Amazon VPC (Virtual Private Cloud) is the networking backbone of every AWS architecture — and one of the most complex topics on SAA-C03, SAP-C02, and the Advanced Networking Specialty (ANS-C01). Nearly every exam question involving multi-tier applications, security isolation, hybrid connectivity, or high availability touches VPC concepts.

The VPC service cheat sheet covers the fundamentals: CIDR block sizing, public vs private subnets, Internet Gateway vs NAT Gateway vs NAT Instance, route table rules, security groups (stateful) vs NACLs (stateless), VPC endpoints (Gateway vs Interface/PrivateLink), and DNS resolution settings. It also covers the key limits: 5 VPCs per region by default, 200 subnets per VPC, and the implications of non-overlapping CIDR blocks for peering.

The networking comparison sheets resolve the hardest VPC architecture decisions. VPC Peering vs Transit Gateway vs PrivateLink is the definitive guide to inter-VPC connectivity — when peering works (small number of VPCs, no transitive routing needed), when Transit Gateway is required (hub-and-spoke at scale), and when PrivateLink is the right choice (exposing a service without exposing the VPC). Security Groups vs NACLs clarifies the stateful vs stateless distinction that appears on virtually every networking question.
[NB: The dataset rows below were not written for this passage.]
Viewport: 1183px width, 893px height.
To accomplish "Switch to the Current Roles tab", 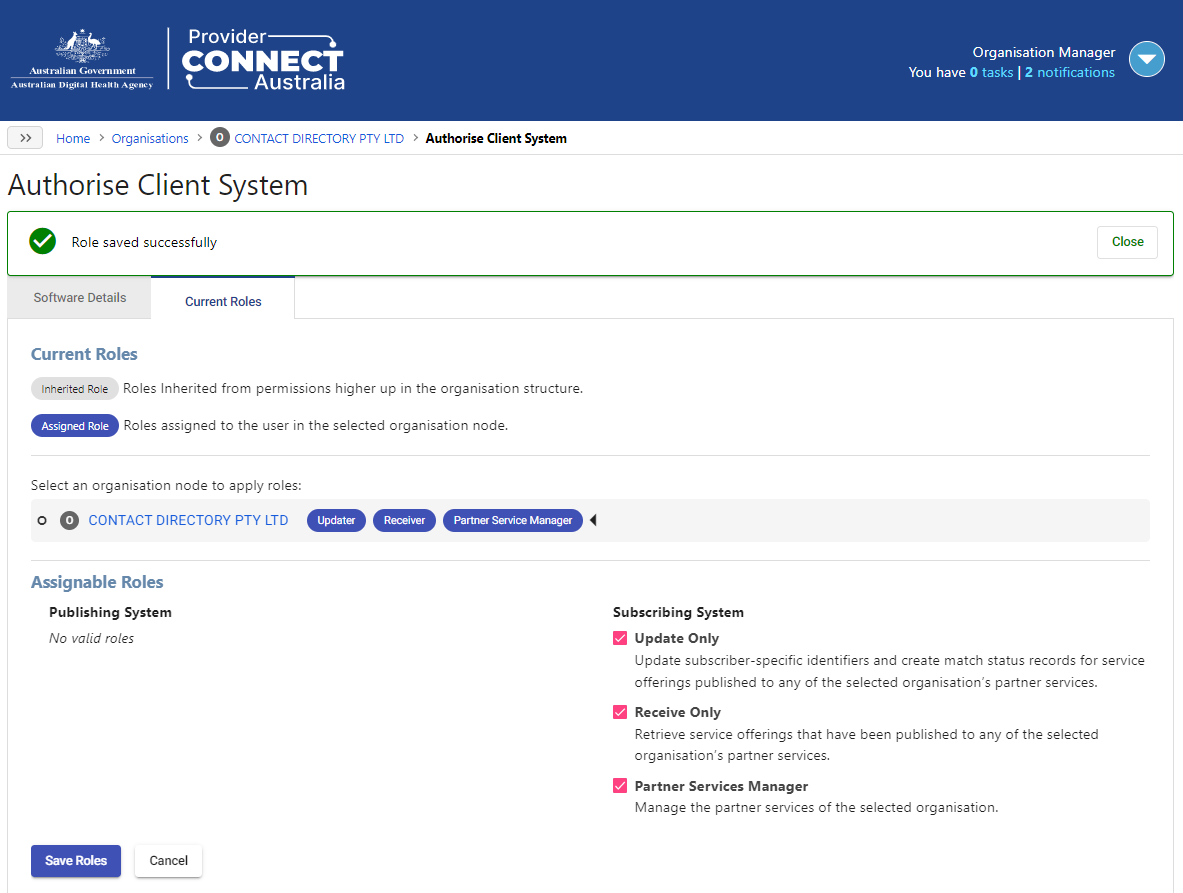I will pyautogui.click(x=222, y=301).
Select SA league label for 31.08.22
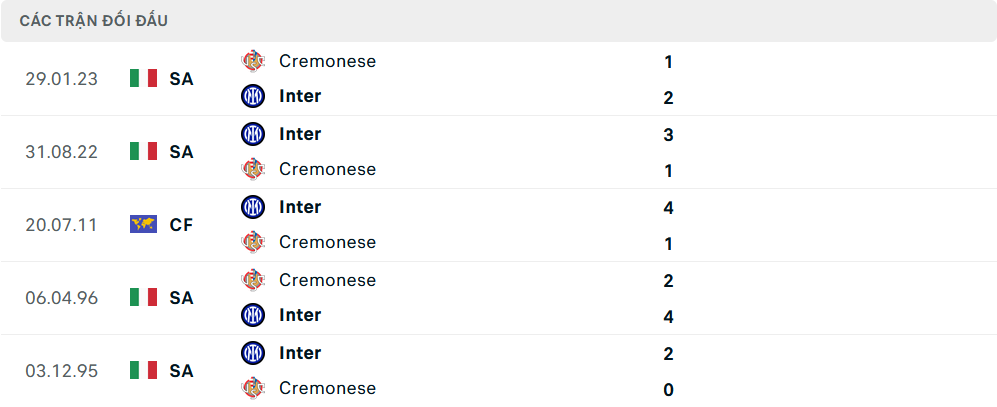 (x=181, y=152)
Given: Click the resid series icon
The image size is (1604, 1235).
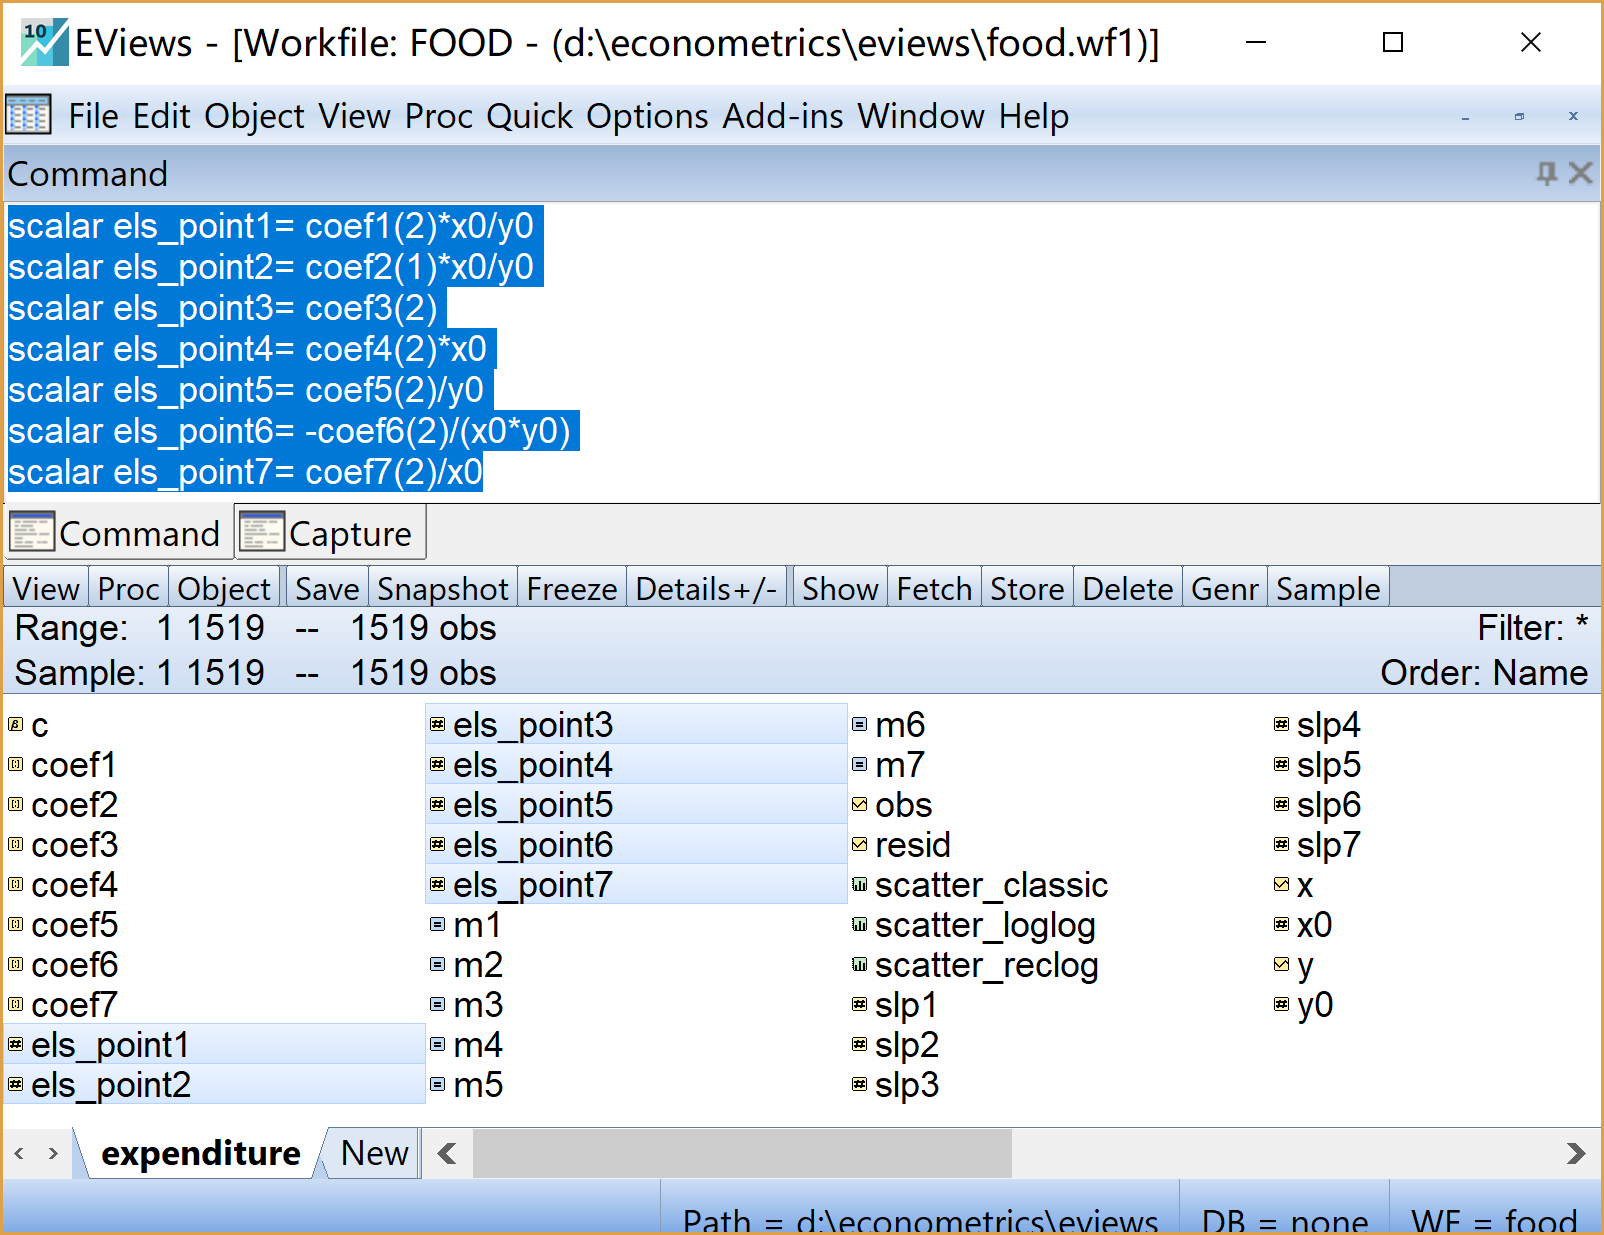Looking at the screenshot, I should (859, 845).
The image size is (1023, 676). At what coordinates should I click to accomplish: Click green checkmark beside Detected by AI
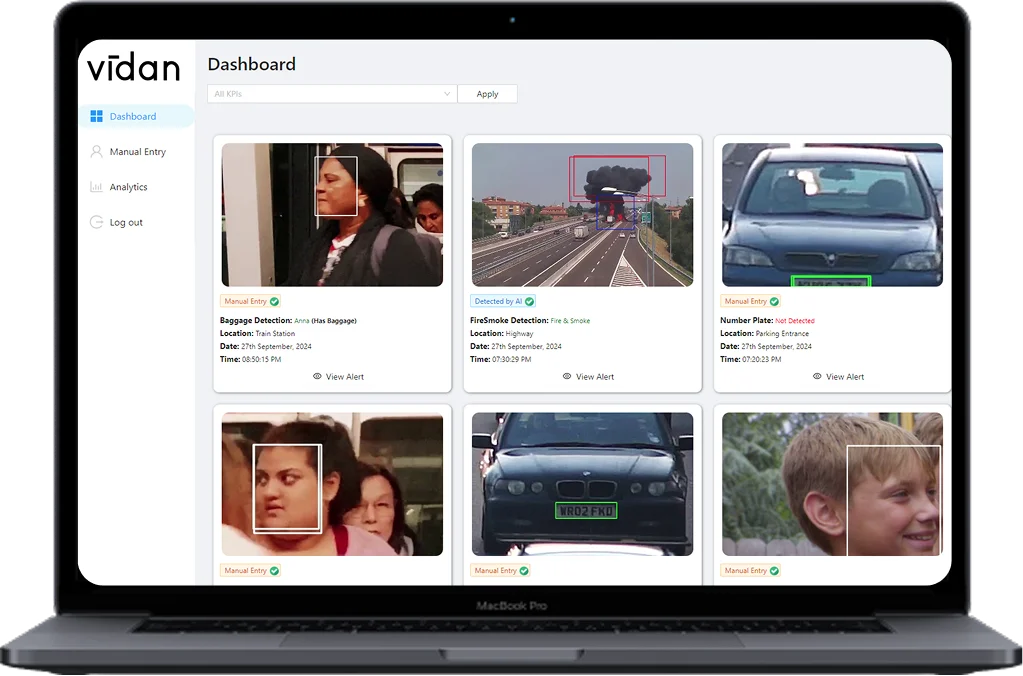click(x=530, y=301)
For hybrid connectivity, the Direct Connect vs VPN vs Internet comparison covers bandwidth, latency, cost, and reliability trade-offs. These scenarios are heavily tested on SAP-C02 and ANS-C01 — understanding when to use Direct Connect (consistent bandwidth, private connectivity) vs Site-to-Site VPN (encrypted overlay, lower cost) vs Transit Gateway with multiple attachments is essential.

The VPC Networking Fundamentals architecture guide ties everything together — CIDR planning for multi-region deployments, Transit Gateway route domains, PrivateLink design patterns, and the security architecture of a well-designed multi-tier VPC with public, private, and isolated subnet tiers.